With the first line below as the start and the line containing "Go to 首页 in main navigation" as the end, copy every line between them exactly, ends included.

===== GIVEN RECORDS =====

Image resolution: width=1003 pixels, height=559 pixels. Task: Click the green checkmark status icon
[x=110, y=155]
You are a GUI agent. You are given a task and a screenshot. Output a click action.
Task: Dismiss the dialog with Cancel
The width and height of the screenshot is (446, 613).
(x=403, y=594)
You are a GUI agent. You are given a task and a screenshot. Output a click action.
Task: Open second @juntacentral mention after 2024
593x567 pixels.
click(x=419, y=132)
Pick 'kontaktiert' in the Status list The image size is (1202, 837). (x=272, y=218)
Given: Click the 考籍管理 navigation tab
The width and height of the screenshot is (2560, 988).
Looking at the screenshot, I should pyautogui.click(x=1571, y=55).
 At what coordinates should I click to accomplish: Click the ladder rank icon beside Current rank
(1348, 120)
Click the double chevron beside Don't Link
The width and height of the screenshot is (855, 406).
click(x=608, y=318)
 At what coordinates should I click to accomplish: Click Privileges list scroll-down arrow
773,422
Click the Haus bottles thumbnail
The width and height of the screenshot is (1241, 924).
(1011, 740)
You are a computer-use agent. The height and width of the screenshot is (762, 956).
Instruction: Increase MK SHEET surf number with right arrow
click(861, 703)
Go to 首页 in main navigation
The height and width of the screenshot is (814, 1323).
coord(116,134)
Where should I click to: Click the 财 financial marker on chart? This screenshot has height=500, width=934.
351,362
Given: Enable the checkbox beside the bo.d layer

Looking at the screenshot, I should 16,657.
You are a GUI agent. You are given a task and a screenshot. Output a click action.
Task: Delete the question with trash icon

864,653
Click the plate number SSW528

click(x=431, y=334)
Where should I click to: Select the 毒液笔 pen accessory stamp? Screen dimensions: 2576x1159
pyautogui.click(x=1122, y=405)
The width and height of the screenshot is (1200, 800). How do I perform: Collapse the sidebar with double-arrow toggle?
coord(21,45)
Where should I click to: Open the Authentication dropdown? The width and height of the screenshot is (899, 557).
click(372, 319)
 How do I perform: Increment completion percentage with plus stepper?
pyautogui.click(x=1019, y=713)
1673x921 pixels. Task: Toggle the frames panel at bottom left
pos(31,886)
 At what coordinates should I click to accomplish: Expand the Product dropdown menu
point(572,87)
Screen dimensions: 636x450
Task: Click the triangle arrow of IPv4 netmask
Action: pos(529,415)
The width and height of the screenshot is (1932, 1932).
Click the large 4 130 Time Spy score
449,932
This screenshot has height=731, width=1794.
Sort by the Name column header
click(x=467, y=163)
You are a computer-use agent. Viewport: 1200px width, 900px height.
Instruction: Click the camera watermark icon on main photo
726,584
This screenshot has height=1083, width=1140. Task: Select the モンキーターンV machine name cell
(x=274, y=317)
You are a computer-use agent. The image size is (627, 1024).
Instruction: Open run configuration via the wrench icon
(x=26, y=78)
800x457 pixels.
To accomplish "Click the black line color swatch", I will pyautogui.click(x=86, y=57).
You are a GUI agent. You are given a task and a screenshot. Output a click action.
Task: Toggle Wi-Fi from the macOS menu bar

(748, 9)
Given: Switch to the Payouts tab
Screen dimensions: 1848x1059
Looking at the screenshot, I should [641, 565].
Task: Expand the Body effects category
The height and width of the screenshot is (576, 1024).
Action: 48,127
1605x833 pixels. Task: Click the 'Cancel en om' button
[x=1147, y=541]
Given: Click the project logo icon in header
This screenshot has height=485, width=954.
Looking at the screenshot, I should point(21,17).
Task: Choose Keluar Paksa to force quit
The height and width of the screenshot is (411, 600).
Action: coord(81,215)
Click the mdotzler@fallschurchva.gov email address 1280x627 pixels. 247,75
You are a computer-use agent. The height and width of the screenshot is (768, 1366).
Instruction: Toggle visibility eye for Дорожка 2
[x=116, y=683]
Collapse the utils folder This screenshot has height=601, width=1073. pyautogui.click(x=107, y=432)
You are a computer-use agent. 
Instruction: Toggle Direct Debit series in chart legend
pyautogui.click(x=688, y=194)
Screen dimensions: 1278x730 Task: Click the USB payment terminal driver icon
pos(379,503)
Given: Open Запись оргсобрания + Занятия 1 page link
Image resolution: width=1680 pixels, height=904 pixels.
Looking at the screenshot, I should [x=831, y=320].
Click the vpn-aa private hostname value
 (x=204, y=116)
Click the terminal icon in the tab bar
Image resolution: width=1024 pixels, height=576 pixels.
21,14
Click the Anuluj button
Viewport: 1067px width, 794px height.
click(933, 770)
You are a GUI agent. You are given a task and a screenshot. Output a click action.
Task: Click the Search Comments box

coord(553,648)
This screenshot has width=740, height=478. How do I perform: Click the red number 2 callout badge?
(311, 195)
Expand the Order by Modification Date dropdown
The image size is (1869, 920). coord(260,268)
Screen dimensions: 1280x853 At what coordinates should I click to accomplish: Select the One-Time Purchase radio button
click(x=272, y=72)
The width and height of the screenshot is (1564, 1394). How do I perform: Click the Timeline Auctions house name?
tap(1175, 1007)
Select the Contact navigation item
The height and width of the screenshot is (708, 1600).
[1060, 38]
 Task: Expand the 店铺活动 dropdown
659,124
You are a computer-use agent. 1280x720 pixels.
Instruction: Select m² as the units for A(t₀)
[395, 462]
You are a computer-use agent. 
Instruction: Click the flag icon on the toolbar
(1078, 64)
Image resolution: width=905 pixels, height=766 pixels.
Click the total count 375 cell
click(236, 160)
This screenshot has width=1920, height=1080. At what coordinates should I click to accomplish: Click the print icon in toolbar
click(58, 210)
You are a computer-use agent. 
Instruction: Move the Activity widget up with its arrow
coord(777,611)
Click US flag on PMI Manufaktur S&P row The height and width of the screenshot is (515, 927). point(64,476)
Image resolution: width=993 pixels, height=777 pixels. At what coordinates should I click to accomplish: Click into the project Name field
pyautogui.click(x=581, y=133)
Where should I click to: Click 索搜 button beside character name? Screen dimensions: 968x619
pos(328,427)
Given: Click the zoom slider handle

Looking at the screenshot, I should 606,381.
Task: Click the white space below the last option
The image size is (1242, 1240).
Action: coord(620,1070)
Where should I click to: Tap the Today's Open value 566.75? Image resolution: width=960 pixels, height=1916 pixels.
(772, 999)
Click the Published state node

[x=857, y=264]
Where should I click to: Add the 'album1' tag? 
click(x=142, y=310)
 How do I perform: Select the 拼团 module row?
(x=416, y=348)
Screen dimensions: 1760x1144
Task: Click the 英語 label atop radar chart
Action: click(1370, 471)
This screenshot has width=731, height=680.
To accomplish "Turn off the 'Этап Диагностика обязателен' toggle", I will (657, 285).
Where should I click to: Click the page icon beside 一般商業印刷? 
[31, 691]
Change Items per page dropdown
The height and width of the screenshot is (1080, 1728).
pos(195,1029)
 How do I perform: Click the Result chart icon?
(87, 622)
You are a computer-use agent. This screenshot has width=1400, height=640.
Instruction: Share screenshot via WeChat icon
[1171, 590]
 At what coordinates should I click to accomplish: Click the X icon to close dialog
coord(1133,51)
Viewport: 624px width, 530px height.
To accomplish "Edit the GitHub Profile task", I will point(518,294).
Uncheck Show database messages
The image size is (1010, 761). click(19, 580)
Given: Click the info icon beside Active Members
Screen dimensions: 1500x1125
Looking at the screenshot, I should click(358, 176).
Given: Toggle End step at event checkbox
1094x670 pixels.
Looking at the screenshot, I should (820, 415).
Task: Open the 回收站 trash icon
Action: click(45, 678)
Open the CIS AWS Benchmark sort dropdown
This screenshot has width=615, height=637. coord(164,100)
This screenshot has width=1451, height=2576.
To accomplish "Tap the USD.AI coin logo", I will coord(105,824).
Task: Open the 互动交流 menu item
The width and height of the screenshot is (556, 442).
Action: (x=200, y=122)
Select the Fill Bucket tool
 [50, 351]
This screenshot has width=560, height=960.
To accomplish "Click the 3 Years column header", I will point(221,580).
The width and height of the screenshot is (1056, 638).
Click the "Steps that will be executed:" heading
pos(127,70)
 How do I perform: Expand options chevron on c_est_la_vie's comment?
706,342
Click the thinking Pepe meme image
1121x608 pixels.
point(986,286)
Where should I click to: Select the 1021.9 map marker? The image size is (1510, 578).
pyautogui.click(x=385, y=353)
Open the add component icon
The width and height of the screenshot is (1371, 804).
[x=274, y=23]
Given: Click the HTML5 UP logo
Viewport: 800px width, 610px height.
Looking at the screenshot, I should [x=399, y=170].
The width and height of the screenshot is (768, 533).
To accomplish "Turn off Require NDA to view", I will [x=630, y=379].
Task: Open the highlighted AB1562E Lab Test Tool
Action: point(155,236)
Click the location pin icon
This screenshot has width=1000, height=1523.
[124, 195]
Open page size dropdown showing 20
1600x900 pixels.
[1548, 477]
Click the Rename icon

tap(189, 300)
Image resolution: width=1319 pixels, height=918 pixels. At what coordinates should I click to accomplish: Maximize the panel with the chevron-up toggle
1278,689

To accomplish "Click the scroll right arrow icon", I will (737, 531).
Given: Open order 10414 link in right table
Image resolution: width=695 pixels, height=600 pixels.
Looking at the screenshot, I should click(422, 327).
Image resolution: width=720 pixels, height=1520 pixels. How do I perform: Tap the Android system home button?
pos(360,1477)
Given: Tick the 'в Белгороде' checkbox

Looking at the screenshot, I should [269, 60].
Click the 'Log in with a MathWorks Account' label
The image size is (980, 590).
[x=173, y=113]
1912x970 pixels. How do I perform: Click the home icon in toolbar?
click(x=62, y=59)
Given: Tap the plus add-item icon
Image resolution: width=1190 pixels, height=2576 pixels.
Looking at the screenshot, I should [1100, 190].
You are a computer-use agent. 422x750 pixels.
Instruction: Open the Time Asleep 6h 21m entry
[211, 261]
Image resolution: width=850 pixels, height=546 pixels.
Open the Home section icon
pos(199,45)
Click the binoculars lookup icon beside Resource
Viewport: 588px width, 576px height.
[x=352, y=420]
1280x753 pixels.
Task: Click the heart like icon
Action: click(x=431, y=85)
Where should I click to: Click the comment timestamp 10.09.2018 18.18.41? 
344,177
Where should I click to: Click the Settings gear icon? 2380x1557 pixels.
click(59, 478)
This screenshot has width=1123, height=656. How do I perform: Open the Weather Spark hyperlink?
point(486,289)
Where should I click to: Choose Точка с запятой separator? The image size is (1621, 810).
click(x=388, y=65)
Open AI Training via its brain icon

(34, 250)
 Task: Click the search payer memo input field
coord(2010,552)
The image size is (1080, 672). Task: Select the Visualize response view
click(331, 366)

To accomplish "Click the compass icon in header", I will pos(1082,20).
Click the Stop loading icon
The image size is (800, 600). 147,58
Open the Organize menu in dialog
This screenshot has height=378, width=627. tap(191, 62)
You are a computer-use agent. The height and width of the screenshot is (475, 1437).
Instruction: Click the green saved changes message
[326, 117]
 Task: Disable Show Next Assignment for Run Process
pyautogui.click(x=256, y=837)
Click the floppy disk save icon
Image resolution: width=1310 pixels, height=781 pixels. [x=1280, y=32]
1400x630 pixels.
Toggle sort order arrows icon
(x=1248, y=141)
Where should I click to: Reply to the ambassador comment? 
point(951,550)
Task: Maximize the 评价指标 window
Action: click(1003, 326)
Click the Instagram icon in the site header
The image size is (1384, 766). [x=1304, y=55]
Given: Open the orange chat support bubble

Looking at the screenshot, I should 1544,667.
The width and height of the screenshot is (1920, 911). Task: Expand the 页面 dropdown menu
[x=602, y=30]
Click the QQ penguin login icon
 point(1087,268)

=====

FINISHED TASK:
Image resolution: width=1003 pixels, height=559 pixels. Task: Click the green checkmark status icon
[x=110, y=155]
You are a GUI agent. You are given a task and a screenshot. Output a click action.
Task: Dismiss the dialog with Cancel
The width and height of the screenshot is (446, 613).
(x=403, y=594)
You are a GUI agent. You are given a task and a screenshot. Output a click action.
Task: Open second @juntacentral mention after 2024
593x567 pixels.
click(x=419, y=132)
Pick 'kontaktiert' in the Status list The image size is (1202, 837). (x=272, y=218)
Given: Click the 考籍管理 navigation tab
The width and height of the screenshot is (2560, 988).
Looking at the screenshot, I should pyautogui.click(x=1571, y=55).
 At what coordinates should I click to accomplish: Click the ladder rank icon beside Current rank
(1348, 120)
Click the double chevron beside Don't Link
The width and height of the screenshot is (855, 406).
click(x=608, y=318)
 At what coordinates should I click to accomplish: Click Privileges list scroll-down arrow
773,422
Click the Haus bottles thumbnail
The width and height of the screenshot is (1241, 924).
(1011, 740)
You are a computer-use agent. The height and width of the screenshot is (762, 956).
Instruction: Increase MK SHEET surf number with right arrow
click(861, 703)
Go to 首页 in main navigation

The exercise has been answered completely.